• **DESCRIPTION OF THE TASK**
Your answer must be the line holding "This screenshot has height=314, width=294." followed by every later line through the end of the entries, exactly as written.

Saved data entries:
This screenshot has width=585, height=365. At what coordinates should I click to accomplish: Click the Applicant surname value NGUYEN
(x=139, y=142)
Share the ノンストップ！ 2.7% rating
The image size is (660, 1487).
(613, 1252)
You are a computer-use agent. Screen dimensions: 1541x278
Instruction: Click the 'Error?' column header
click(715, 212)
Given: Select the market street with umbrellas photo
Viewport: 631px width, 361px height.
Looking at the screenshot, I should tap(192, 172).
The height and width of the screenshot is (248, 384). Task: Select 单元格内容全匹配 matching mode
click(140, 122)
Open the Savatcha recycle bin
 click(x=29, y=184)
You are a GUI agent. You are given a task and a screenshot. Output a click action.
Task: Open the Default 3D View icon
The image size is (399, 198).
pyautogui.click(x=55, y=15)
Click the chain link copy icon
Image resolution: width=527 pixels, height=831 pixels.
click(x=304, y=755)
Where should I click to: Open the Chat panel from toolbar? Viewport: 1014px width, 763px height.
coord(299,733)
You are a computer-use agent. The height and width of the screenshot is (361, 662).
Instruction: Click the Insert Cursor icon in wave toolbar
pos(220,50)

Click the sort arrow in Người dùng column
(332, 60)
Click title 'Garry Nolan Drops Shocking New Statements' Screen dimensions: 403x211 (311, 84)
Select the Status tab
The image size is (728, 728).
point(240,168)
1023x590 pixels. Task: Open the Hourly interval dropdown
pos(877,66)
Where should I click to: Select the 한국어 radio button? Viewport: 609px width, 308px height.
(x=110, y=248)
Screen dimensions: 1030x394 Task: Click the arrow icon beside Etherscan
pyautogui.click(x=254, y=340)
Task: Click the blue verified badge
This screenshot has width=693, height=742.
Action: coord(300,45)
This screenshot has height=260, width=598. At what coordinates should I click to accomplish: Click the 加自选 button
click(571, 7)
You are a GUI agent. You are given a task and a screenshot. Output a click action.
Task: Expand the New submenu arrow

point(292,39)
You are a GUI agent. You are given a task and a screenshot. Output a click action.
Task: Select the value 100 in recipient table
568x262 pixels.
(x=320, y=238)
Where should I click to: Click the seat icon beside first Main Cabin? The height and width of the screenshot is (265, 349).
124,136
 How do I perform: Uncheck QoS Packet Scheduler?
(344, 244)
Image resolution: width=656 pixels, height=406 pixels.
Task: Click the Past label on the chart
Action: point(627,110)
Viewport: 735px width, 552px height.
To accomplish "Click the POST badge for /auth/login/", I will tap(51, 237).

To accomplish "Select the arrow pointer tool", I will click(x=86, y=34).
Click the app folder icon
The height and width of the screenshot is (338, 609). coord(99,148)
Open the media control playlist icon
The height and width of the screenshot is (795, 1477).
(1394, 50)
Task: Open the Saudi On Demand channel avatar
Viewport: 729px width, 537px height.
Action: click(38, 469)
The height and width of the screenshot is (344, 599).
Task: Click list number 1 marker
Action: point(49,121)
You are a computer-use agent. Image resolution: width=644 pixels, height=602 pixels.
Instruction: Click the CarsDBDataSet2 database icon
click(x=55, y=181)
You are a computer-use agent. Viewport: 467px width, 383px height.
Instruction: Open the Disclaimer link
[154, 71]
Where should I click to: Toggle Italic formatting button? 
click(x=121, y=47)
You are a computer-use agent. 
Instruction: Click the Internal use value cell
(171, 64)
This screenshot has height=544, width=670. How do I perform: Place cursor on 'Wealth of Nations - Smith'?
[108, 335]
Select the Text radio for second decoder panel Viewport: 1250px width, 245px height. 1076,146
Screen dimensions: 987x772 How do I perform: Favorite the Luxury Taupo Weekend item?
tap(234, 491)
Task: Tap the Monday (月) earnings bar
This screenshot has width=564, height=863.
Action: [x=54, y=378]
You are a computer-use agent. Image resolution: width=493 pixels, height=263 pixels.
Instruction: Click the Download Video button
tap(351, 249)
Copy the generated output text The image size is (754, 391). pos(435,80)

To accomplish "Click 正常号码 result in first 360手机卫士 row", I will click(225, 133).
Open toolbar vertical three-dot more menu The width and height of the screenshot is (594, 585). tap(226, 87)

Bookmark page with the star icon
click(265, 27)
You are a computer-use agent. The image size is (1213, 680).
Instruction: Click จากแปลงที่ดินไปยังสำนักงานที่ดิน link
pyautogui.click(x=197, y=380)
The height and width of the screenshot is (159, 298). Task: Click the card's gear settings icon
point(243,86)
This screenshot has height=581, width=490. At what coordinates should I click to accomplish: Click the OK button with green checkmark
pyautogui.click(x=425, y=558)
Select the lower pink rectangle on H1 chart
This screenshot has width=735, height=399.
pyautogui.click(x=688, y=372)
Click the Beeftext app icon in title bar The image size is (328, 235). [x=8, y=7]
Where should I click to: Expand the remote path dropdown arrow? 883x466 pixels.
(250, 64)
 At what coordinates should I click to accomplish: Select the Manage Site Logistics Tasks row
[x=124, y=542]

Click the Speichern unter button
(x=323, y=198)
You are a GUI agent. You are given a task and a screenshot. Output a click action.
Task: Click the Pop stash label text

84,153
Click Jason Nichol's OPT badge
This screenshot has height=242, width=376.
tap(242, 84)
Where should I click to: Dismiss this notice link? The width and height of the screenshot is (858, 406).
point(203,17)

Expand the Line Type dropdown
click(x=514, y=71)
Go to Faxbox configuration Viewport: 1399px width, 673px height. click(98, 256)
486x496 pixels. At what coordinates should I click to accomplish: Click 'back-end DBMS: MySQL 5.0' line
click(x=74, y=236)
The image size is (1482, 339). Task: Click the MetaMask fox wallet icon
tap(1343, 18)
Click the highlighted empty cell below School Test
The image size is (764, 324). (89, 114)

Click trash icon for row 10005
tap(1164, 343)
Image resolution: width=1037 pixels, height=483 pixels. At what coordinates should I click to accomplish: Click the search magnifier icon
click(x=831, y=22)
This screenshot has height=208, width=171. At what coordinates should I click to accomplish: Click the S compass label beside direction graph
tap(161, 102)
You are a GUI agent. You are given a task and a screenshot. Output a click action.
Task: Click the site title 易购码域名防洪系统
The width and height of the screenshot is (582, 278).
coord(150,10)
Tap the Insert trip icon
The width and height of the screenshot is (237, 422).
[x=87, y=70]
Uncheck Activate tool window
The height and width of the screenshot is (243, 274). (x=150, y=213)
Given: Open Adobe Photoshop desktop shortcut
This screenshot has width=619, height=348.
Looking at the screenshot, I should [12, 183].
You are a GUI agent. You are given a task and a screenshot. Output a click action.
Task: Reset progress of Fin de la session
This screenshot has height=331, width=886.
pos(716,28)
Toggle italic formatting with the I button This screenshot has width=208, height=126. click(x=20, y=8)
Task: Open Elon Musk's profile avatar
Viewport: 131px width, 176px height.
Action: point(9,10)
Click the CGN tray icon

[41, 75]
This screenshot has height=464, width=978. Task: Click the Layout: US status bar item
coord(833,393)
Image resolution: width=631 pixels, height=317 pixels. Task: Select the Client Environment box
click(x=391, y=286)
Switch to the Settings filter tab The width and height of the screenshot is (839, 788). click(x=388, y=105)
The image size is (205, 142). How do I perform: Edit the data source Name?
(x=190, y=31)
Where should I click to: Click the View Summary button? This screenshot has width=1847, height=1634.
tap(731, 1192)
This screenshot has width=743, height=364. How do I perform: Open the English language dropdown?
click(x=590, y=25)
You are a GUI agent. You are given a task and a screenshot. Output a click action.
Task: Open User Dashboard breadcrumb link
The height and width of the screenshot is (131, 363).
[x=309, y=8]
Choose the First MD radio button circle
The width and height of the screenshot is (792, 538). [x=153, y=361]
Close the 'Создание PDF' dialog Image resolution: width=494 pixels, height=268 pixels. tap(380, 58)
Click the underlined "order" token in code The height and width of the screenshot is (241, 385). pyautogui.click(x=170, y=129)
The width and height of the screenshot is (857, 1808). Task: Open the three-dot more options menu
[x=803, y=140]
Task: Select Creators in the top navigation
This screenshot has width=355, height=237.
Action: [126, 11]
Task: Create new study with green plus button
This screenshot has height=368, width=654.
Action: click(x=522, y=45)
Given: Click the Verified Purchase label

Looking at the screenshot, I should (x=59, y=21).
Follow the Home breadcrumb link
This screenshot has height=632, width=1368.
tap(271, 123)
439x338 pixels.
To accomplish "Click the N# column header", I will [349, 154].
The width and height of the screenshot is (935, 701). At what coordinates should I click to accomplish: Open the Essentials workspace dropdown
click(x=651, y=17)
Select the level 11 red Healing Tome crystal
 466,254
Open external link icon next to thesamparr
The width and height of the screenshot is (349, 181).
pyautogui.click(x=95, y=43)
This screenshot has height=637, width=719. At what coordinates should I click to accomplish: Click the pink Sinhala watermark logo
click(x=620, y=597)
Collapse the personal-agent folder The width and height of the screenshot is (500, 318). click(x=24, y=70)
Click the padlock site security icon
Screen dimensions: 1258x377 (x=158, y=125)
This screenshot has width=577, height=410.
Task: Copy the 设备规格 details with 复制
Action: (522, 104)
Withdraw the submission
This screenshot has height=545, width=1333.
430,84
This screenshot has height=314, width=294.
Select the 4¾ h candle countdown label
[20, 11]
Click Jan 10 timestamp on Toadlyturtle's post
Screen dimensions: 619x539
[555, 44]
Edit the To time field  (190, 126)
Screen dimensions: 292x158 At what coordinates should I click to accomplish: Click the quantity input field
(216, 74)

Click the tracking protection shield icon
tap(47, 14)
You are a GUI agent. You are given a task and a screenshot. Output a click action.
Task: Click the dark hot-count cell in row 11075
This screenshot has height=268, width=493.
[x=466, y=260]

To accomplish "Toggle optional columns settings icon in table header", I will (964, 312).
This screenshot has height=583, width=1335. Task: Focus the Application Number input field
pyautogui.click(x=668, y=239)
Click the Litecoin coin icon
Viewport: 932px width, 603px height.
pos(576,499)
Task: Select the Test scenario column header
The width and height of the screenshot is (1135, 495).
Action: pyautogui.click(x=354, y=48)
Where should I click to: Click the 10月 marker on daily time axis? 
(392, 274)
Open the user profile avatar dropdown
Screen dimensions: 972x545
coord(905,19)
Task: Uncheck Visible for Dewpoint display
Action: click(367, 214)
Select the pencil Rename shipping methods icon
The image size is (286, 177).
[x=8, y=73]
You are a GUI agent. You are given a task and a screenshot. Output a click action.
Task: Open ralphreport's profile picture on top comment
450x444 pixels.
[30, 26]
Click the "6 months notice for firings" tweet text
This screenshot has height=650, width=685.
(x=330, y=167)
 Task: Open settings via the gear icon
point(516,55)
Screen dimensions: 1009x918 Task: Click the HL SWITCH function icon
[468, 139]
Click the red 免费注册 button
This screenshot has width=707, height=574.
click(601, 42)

• **WRITTEN RESPONSE**
This screenshot has height=314, width=294.
Select the 4¾ h candle countdown label
[20, 11]
Click Jan 10 timestamp on Toadlyturtle's post
Screen dimensions: 619x539
[555, 44]
Edit the To time field  (190, 126)
Screen dimensions: 292x158 At what coordinates should I click to accomplish: Click the quantity input field
(216, 74)

Click the tracking protection shield icon
tap(47, 14)
You are a GUI agent. You are given a task and a screenshot. Output a click action.
Task: Click the dark hot-count cell in row 11075
This screenshot has height=268, width=493.
[x=466, y=260]

To accomplish "Toggle optional columns settings icon in table header", I will (964, 312).
This screenshot has height=583, width=1335. Task: Focus the Application Number input field
pyautogui.click(x=668, y=239)
Click the Litecoin coin icon
Viewport: 932px width, 603px height.
pos(576,499)
Task: Select the Test scenario column header
The width and height of the screenshot is (1135, 495).
Action: pyautogui.click(x=354, y=48)
Where should I click to: Click the 10月 marker on daily time axis? 
(392, 274)
Open the user profile avatar dropdown
Screen dimensions: 972x545
coord(905,19)
Task: Uncheck Visible for Dewpoint display
Action: click(367, 214)
Select the pencil Rename shipping methods icon
The image size is (286, 177).
[x=8, y=73]
You are a GUI agent. You are given a task and a screenshot. Output a click action.
Task: Open ralphreport's profile picture on top comment
450x444 pixels.
[30, 26]
Click the "6 months notice for firings" tweet text
This screenshot has height=650, width=685.
(x=330, y=167)
 Task: Open settings via the gear icon
point(516,55)
Screen dimensions: 1009x918 Task: Click the HL SWITCH function icon
[468, 139]
Click the red 免费注册 button
This screenshot has width=707, height=574.
click(601, 42)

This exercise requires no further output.